= Work task =
Every line of the entries below from the one containing "value on line 13" to the one containing "The image size is (392, 696).", both ends included, must be written out exactly. No other line belongs in the answer.

Saved data entries
# # # # #

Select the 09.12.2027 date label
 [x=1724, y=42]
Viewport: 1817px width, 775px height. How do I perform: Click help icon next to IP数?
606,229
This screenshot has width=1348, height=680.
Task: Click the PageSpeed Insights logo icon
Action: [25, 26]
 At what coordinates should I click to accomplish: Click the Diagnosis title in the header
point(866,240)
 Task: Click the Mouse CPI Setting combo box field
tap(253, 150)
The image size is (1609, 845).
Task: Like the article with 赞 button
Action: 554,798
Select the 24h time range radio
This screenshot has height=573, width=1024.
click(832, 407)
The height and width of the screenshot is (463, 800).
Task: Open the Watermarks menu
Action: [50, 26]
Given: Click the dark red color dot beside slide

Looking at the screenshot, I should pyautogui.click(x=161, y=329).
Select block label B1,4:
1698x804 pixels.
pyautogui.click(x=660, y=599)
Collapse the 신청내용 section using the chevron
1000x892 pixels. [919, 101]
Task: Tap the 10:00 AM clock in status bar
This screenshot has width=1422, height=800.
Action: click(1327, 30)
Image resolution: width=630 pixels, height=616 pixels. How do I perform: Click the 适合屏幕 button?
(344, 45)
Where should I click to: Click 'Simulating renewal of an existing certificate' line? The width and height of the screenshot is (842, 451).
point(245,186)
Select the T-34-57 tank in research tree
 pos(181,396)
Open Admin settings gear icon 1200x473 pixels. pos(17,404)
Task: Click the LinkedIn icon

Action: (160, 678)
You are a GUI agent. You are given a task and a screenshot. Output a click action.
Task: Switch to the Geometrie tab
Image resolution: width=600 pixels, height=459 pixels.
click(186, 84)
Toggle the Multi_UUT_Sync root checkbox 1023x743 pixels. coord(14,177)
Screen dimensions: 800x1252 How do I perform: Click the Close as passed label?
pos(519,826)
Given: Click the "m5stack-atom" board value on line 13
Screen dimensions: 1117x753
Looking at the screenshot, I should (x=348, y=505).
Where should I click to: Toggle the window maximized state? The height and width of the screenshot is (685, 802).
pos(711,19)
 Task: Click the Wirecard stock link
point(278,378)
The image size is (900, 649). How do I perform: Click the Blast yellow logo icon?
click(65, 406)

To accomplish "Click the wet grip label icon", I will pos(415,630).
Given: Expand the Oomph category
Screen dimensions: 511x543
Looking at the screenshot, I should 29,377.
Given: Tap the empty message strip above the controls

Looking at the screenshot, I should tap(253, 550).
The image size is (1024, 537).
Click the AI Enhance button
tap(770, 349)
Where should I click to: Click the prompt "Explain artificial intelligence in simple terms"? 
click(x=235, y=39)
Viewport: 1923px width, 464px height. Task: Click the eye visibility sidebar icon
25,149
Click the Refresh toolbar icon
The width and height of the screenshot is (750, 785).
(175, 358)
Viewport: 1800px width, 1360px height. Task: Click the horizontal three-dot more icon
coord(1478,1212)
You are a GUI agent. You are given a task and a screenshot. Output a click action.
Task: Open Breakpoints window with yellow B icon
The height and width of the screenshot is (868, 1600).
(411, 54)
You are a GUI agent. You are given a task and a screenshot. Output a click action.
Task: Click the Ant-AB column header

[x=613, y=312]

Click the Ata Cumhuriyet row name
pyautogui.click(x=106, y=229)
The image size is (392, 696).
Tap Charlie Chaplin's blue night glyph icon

# # # # #

= Solution below =
Given: Click the "m5stack-atom" board value on line 13
Screen dimensions: 1117x753
Looking at the screenshot, I should (x=348, y=505).
Where should I click to: Toggle the window maximized state? The height and width of the screenshot is (685, 802).
pos(711,19)
 Task: Click the Wirecard stock link
point(278,378)
The image size is (900, 649). How do I perform: Click the Blast yellow logo icon?
click(65, 406)

To accomplish "Click the wet grip label icon", I will pos(415,630).
Given: Expand the Oomph category
Screen dimensions: 511x543
Looking at the screenshot, I should 29,377.
Given: Tap the empty message strip above the controls

Looking at the screenshot, I should tap(253, 550).
The image size is (1024, 537).
Click the AI Enhance button
tap(770, 349)
Where should I click to: Click the prompt "Explain artificial intelligence in simple terms"? 
click(x=235, y=39)
Viewport: 1923px width, 464px height. Task: Click the eye visibility sidebar icon
25,149
Click the Refresh toolbar icon
The width and height of the screenshot is (750, 785).
(175, 358)
Viewport: 1800px width, 1360px height. Task: Click the horizontal three-dot more icon
coord(1478,1212)
You are a GUI agent. You are given a task and a screenshot. Output a click action.
Task: Open Breakpoints window with yellow B icon
The height and width of the screenshot is (868, 1600).
(411, 54)
You are a GUI agent. You are given a task and a screenshot. Output a click action.
Task: Click the Ant-AB column header

[x=613, y=312]

Click the Ata Cumhuriyet row name
pyautogui.click(x=106, y=229)
The image size is (392, 696).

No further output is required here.